OMB Uniform Guidance

Governments at all levels – local, state, and federal – that hire nonprofits to deliver services are required to reimburse nonprofits for the reasonable indirect costs (sometimes called “overhead” or “administrative” costs) they incur on behalf of governments when federal dollars are part of the funding stream. The mandate is embedded in grantmaking rules that the federal Office of Management and Budget (OMB) updated in 2024 and effective Oct. 1, 2024.

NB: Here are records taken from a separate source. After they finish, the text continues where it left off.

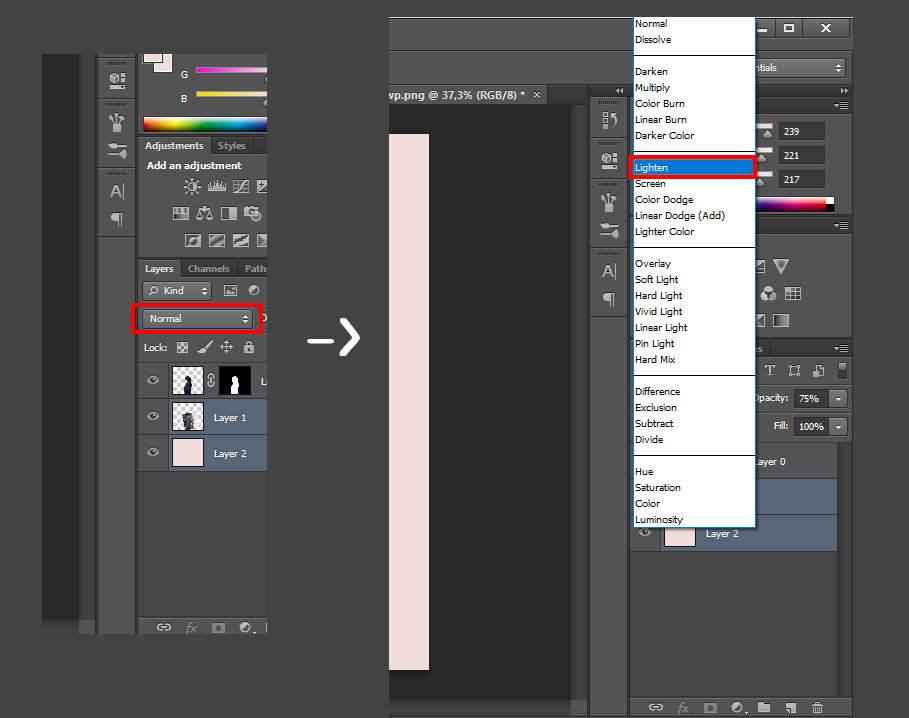Add a Color Balance scales adjustment
The image size is (909, 718).
[204, 213]
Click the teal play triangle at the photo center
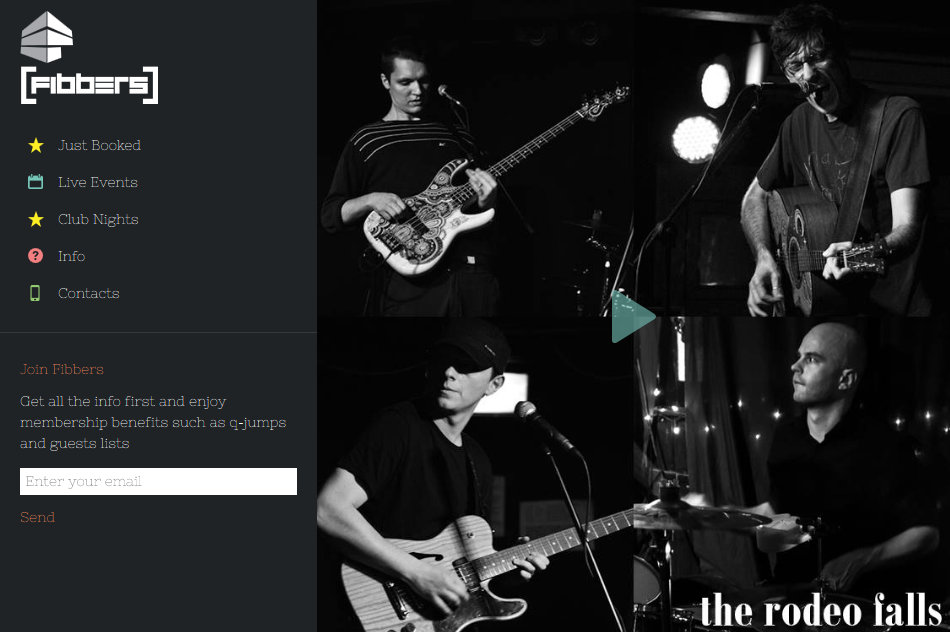950x632 pixels. pyautogui.click(x=633, y=317)
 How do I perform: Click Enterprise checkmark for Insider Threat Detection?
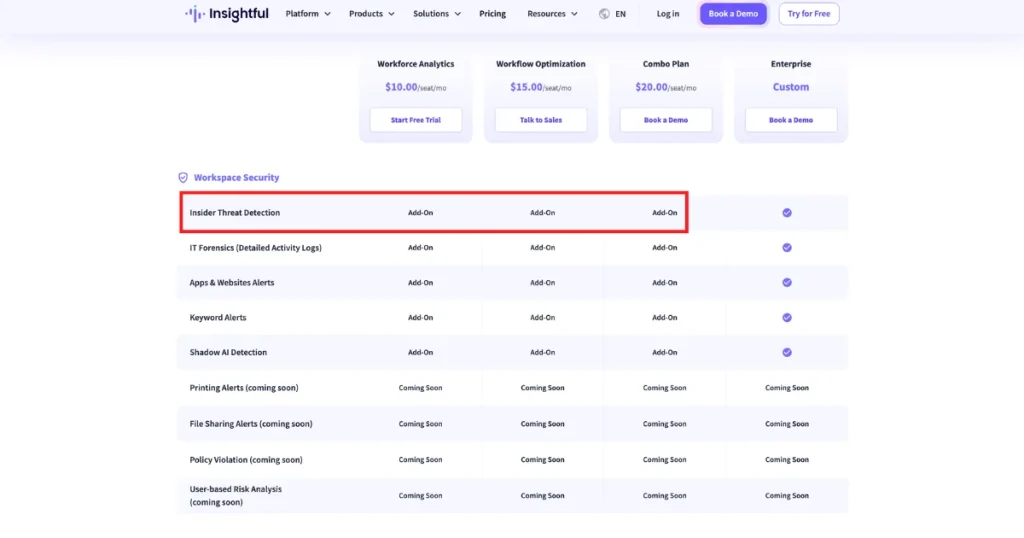click(x=787, y=213)
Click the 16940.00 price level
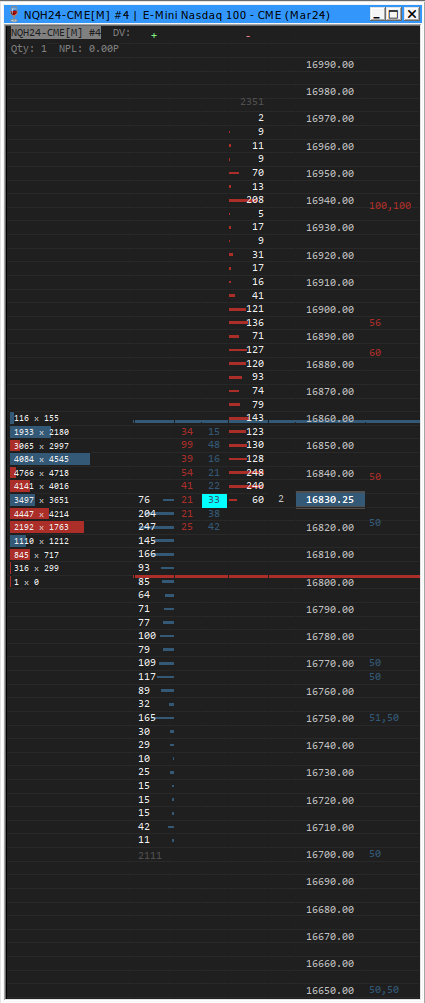The image size is (425, 1003). point(330,201)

The OMB Uniform Guidance is the common set of rules governing most federal grantmaking to charitable nonprofits, state, local, and Tribal governments, and others..

Why It Matters

The newly revised OMB Uniform Guidance, effective Oct. 1, 2024,  corrects longstanding challenges in the government grants process that have limited nonprofit effectiveness, discouraged qualified organizations from seeking and performing under federal grants, and wasted billions of dollars and countless hours in needlessly complex reporting requirements.

Where We Stand

“The revisions to the OMB Uniform Guidance, which becomes effective Oct. 1, 2024, address longstanding problems in recovering actual costs, advance equity by removing bureaucratic barriers, and make other significant reforms that will reduce burdens and costs of seeking, performing, and reporting on federal grants.”

OMB Unform Guidance Final Rule: Significant Improvements to Federal Grants Rules for Charitable Nonprofits, National Council of Nonprofits, Apr. 4, 2024. 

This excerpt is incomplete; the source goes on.